Een derde vriendin adviseerde me ervan te genieten tot de ware langskwam.
Vroeger vond ik het leuk, getrouwd zijn, dat vertrouwelijke samenzijn, dat steunen op elkaar. Ik grossierde dan ook stevig in huwelijken. Tot mijn laatste en langste, dat liep niet helemaal goed qua kneuterige planning en werd uiteindelijk zelfs een drama van Griekse proporties: ik veranderde van een doorsnee provincietrut in een Medusa van de zuiverste orde en als ik niet was vertrokken, dan had ik hem zeker gedood. Zo’n leven doet wat met je. Al ben je verder nog zo normaal, je krijgt rare trekjes, rafelige randjes, die af en toe worden opgehoest door het gedeelte in je hersenen dat zich bezighoudt met de herinneringen aan je emoties. Nare herinneringen zijn belangrijk.

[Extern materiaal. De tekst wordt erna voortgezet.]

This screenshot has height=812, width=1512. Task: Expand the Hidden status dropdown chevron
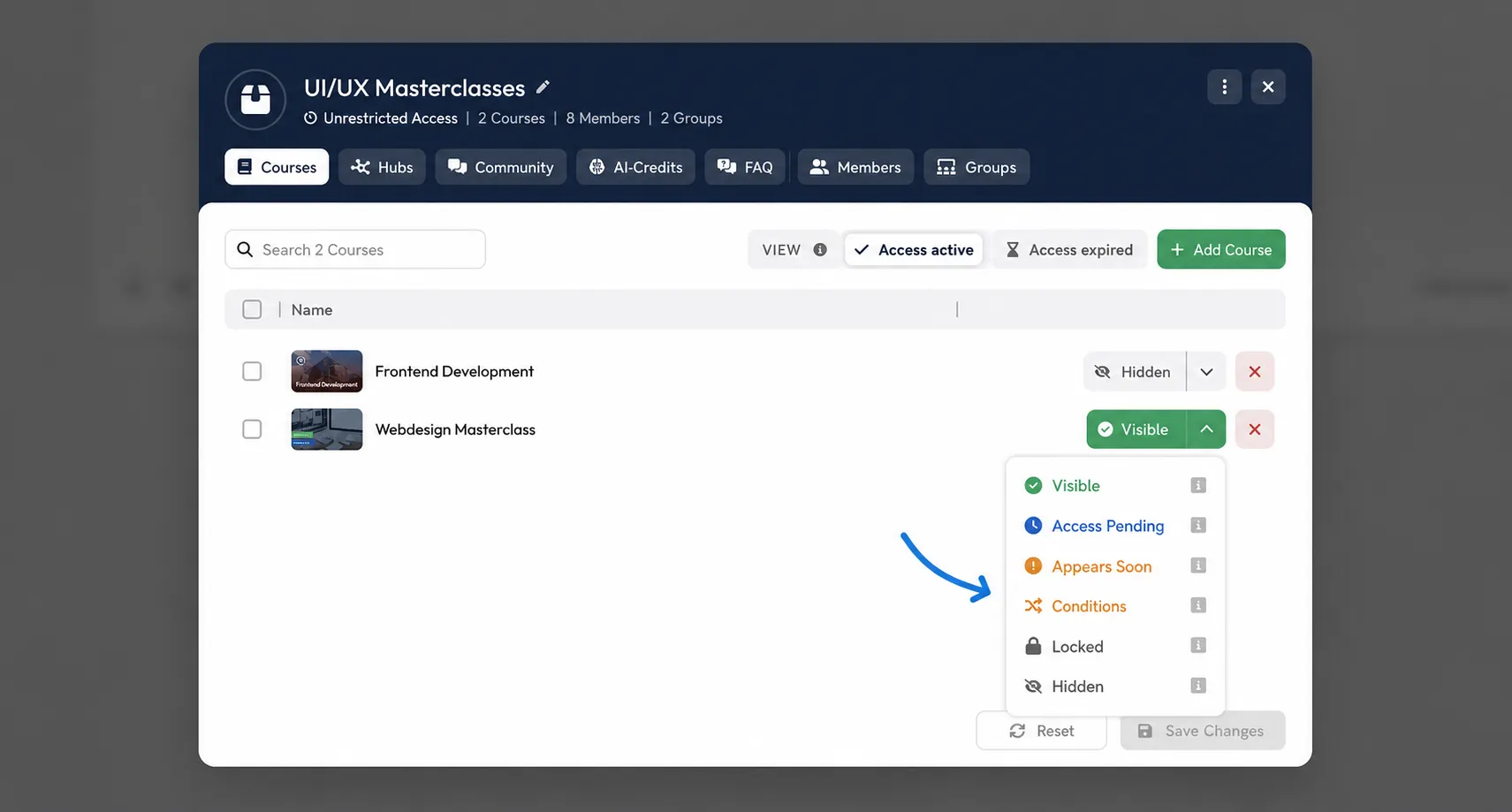(1206, 372)
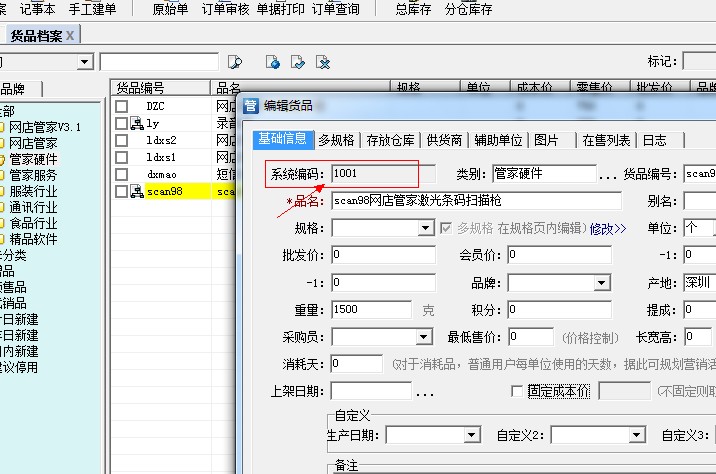Switch to the 多规格 tab
This screenshot has width=716, height=474.
336,139
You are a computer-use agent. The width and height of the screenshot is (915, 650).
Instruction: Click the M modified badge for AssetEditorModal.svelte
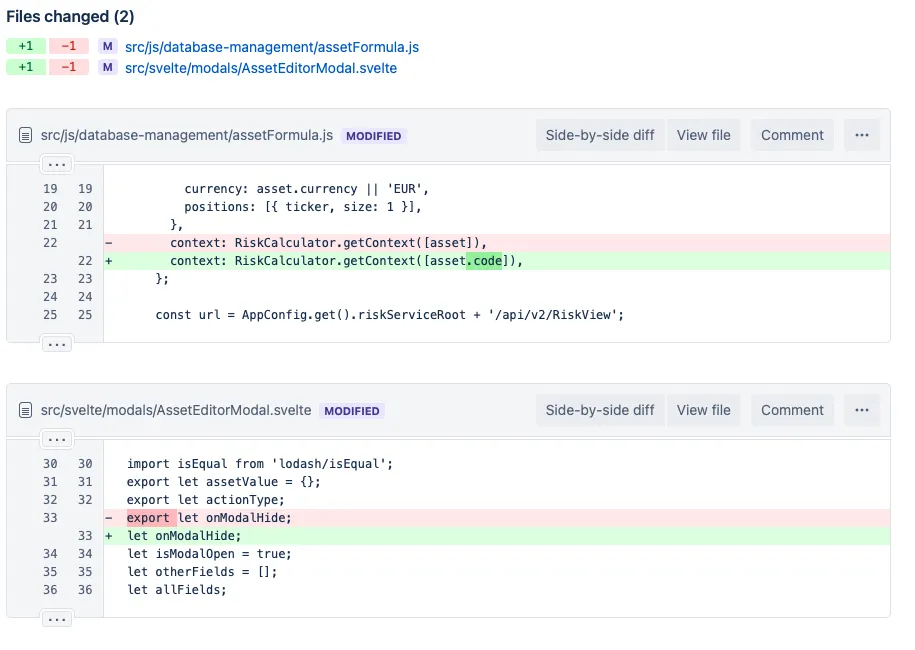coord(107,68)
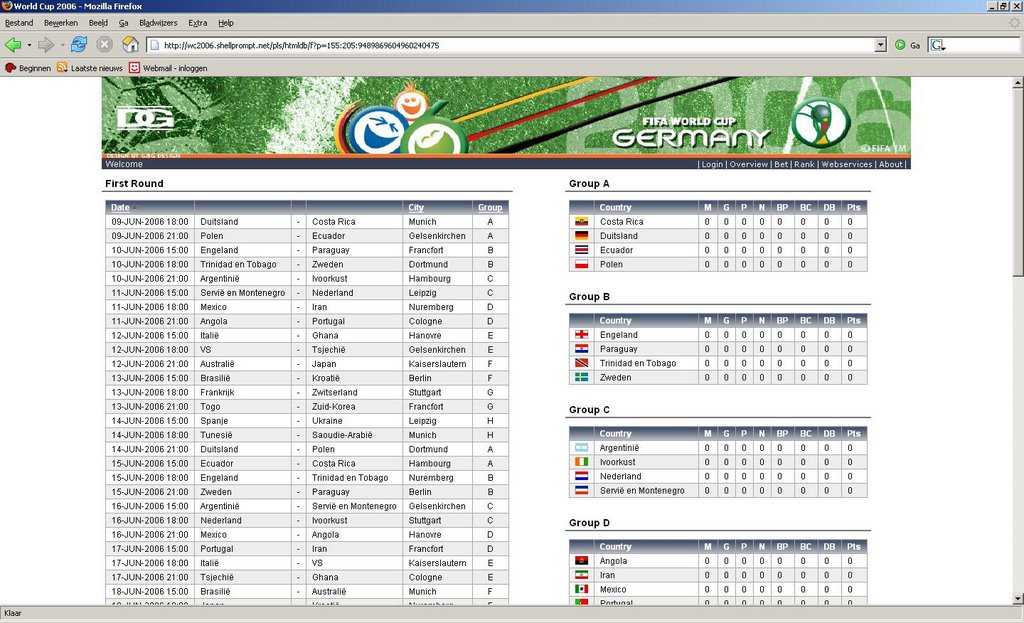Sort matches by City column header
This screenshot has height=623, width=1024.
(415, 208)
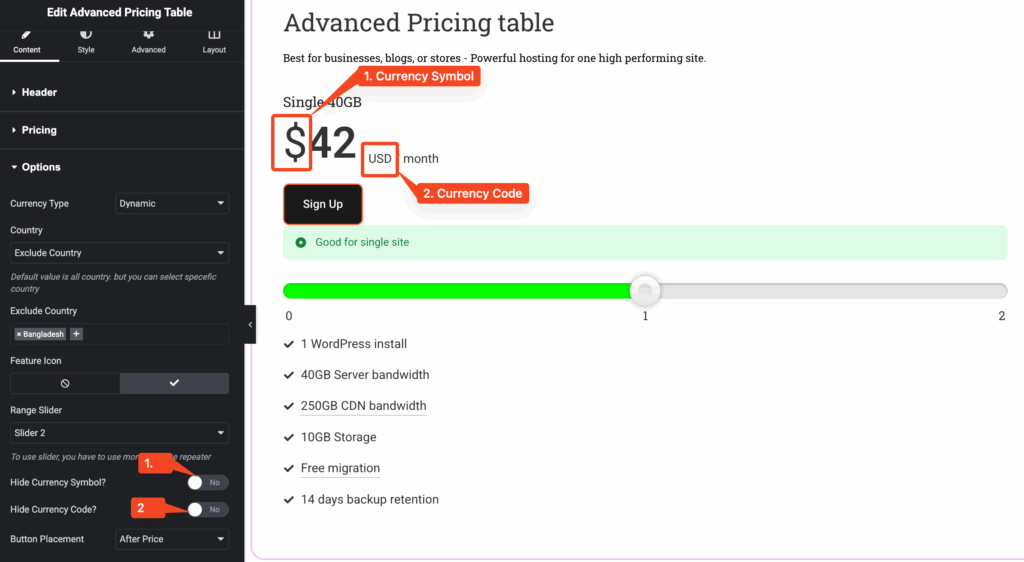
Task: Remove Bangladesh tag from Exclude Country
Action: pos(19,334)
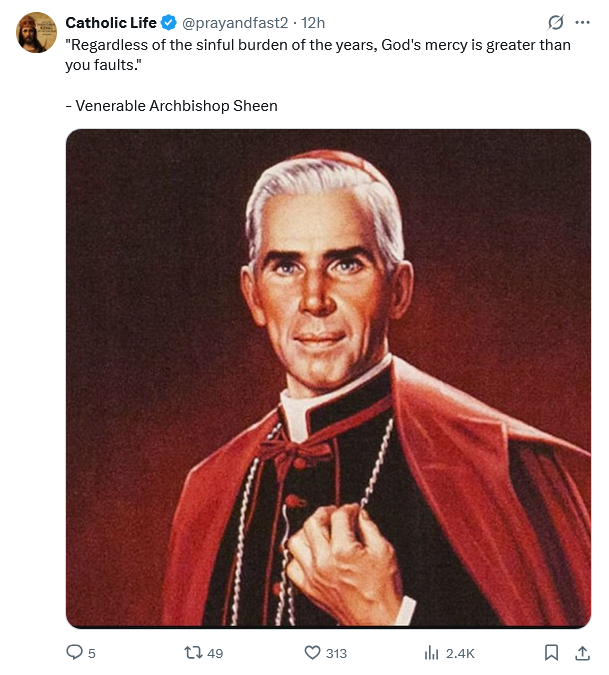This screenshot has width=609, height=675.
Task: Open the Catholic Life profile avatar
Action: tap(36, 33)
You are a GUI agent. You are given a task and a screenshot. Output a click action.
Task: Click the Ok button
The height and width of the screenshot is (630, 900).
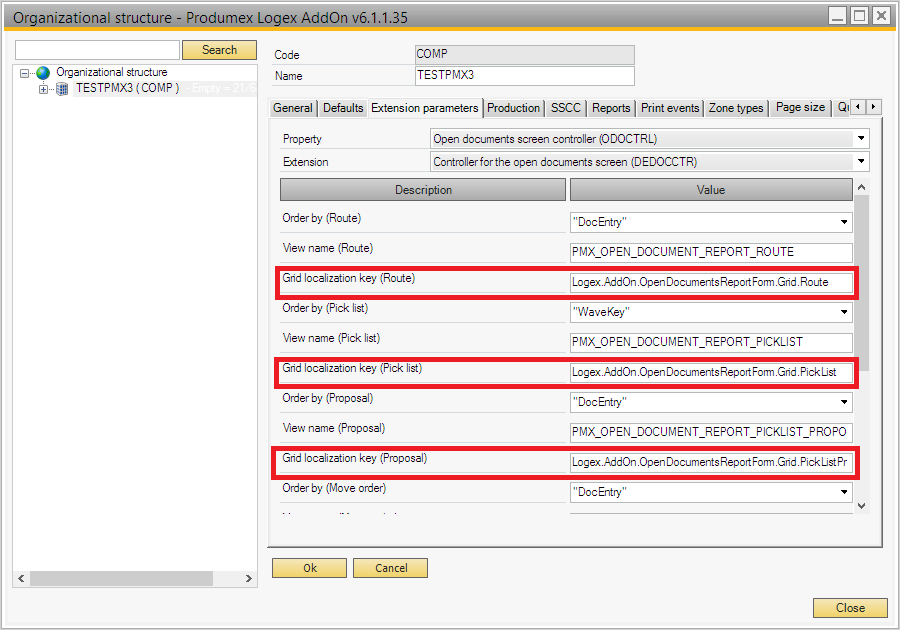[x=309, y=568]
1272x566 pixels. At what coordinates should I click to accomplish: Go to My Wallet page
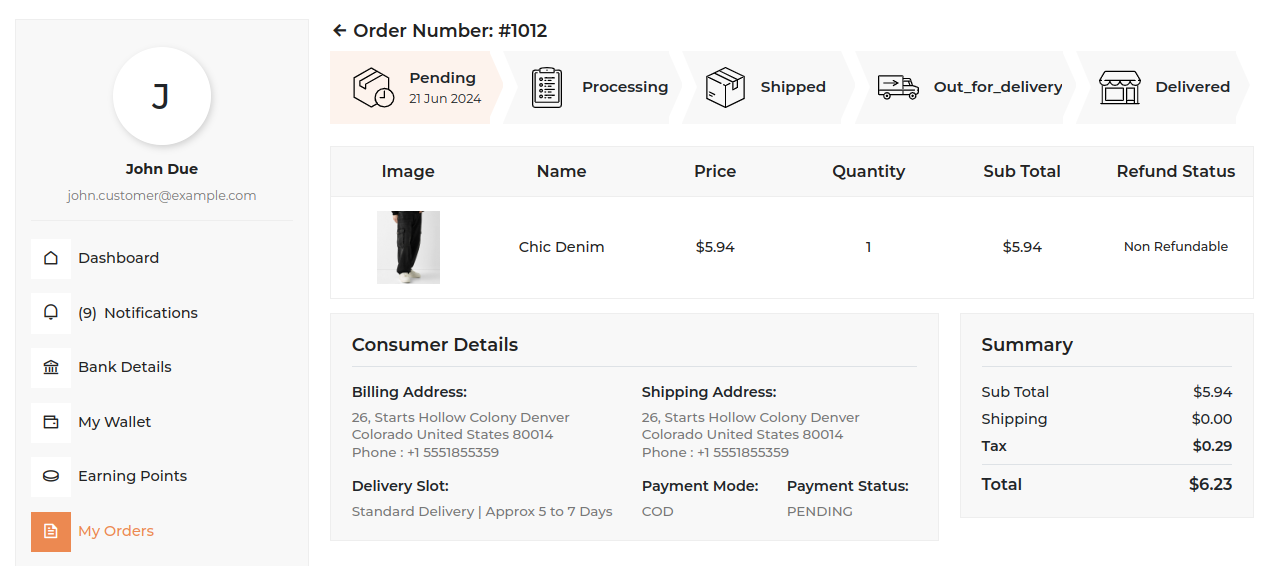(115, 422)
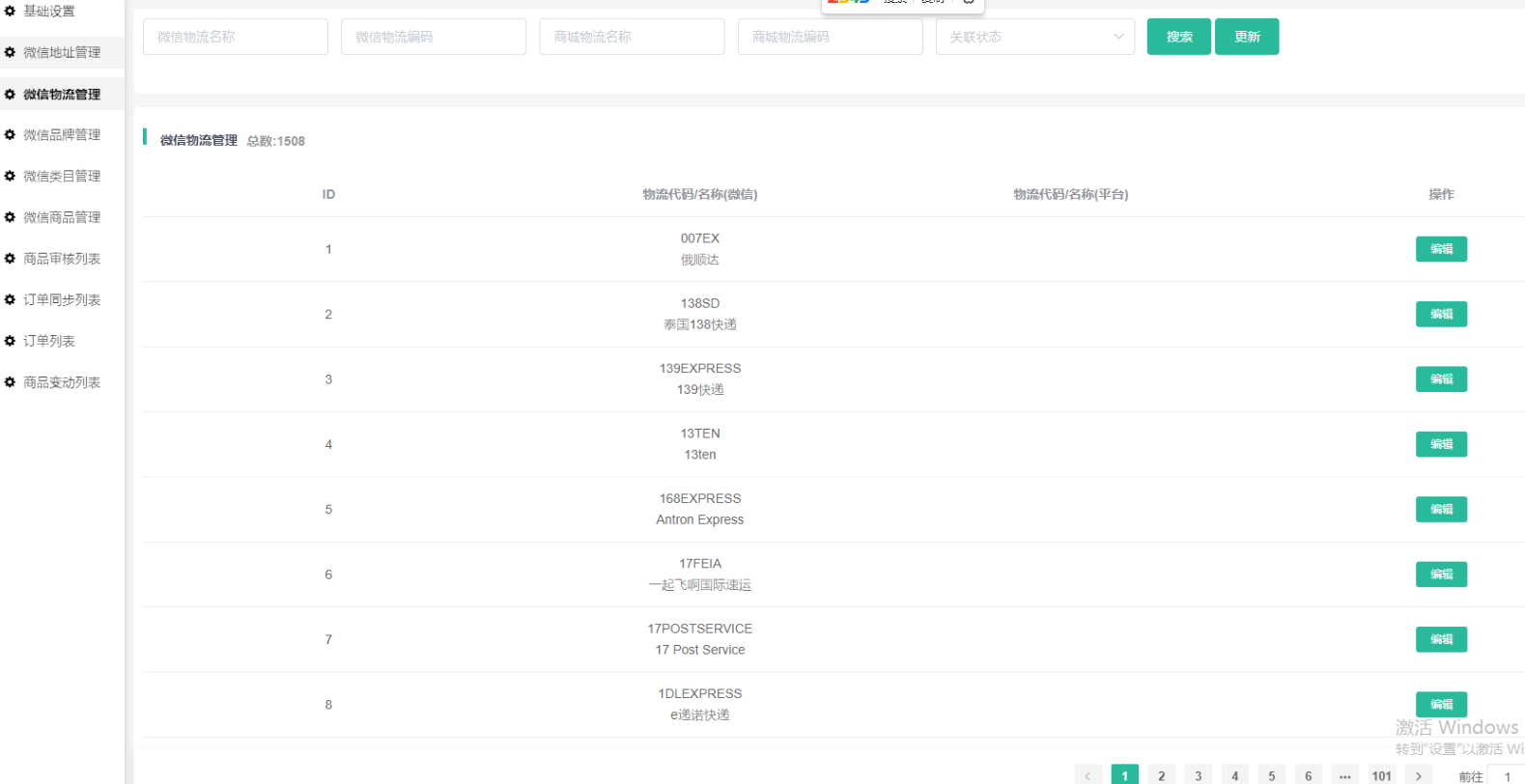Click the green 更新 button

(x=1246, y=37)
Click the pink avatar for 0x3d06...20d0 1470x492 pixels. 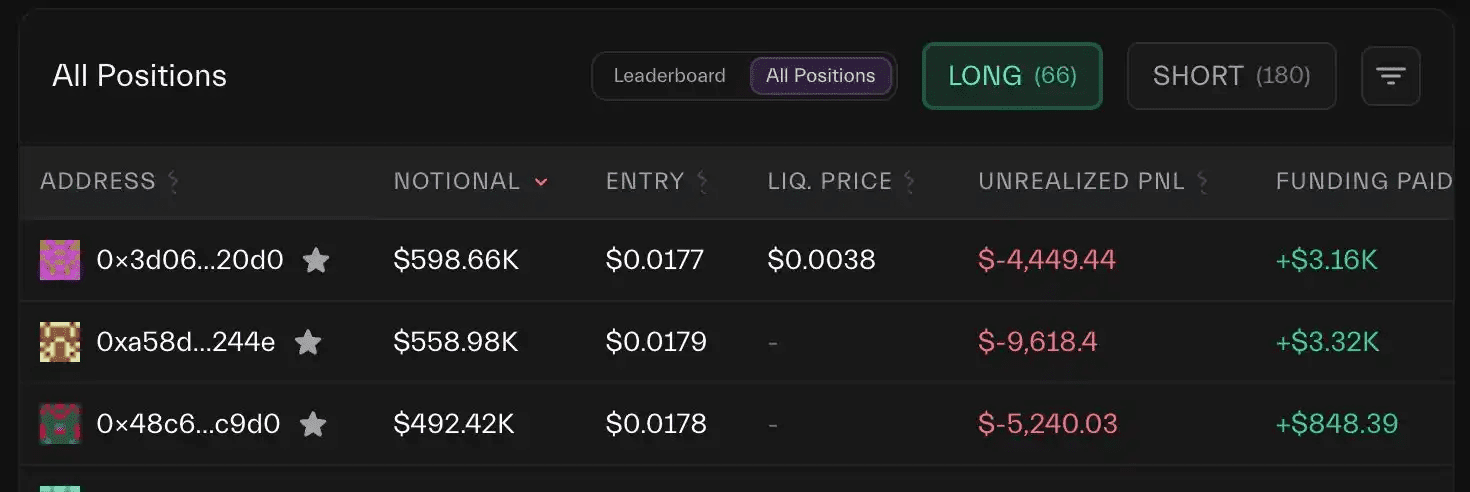tap(60, 260)
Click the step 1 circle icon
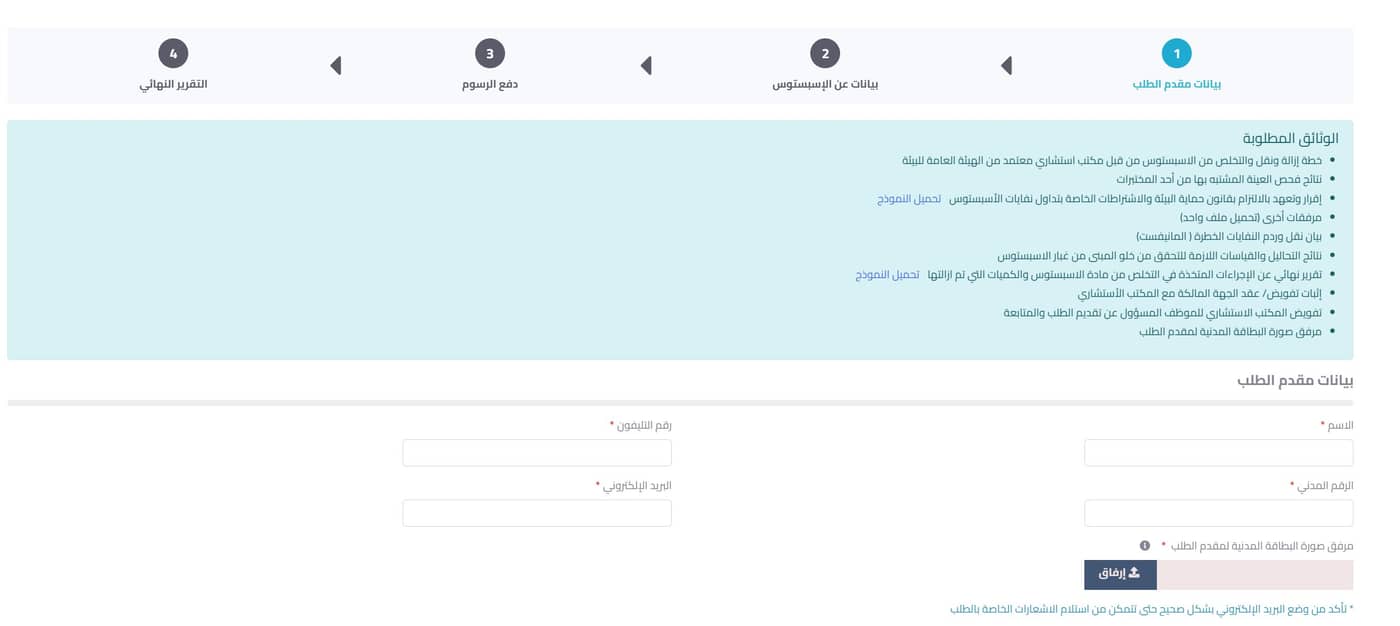This screenshot has width=1400, height=626. point(1176,54)
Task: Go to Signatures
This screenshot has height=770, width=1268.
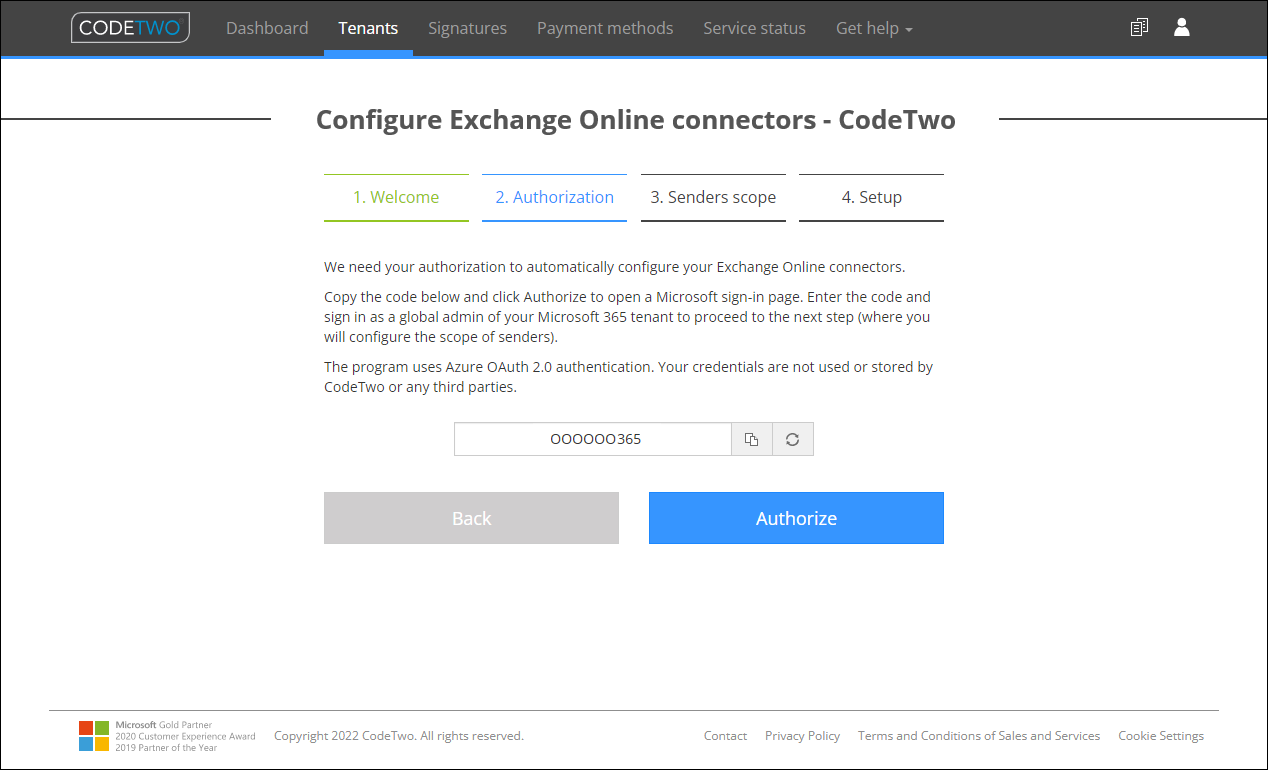Action: coord(467,28)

De opslag hiervan zorgt ervoor dat je een waarschuwing krijgt als er zich een soortgelijke situatie voordoet. Mayday, hoorde ik dan ook, toen de nieuwe vriend ontstemd zijn ‘psychologie van de koude grond’ op mij en mijn kinderen losliet toen ik aangaf een weekendje niet te willen komen. Mayday! Hij bedoelde het niet slecht, vast niet, maar mijn twijfel werd direct omgezet in zekerheid. Nee. Stop.
Zijn opmerking dat ik geen mannen in mijn leven toeliet en daarom nog alleen was, was niet helemaal onwaar. Een bepaald type man laat ik misschien niet toe in mijn leven, maar voor hem had ik deuren en luiken opengezet met de innige en even onzinnige wens dat dit het was, mijn nieuwe levensgeluk. Maar ik heb een neus ontwikkeld om geurtjes uit het verleden te herkennen en willekeurig welke man dan ook die denkt te kunnen bepalen wat ik moet doen en hoe ik denken moet, brengt de slang in mij tot leven.
Een week later had hij een nieuwe vriendin. Eentje die zo op het eerste gezicht in alle opzichten beter bij hem paste. Ik gunde het hem.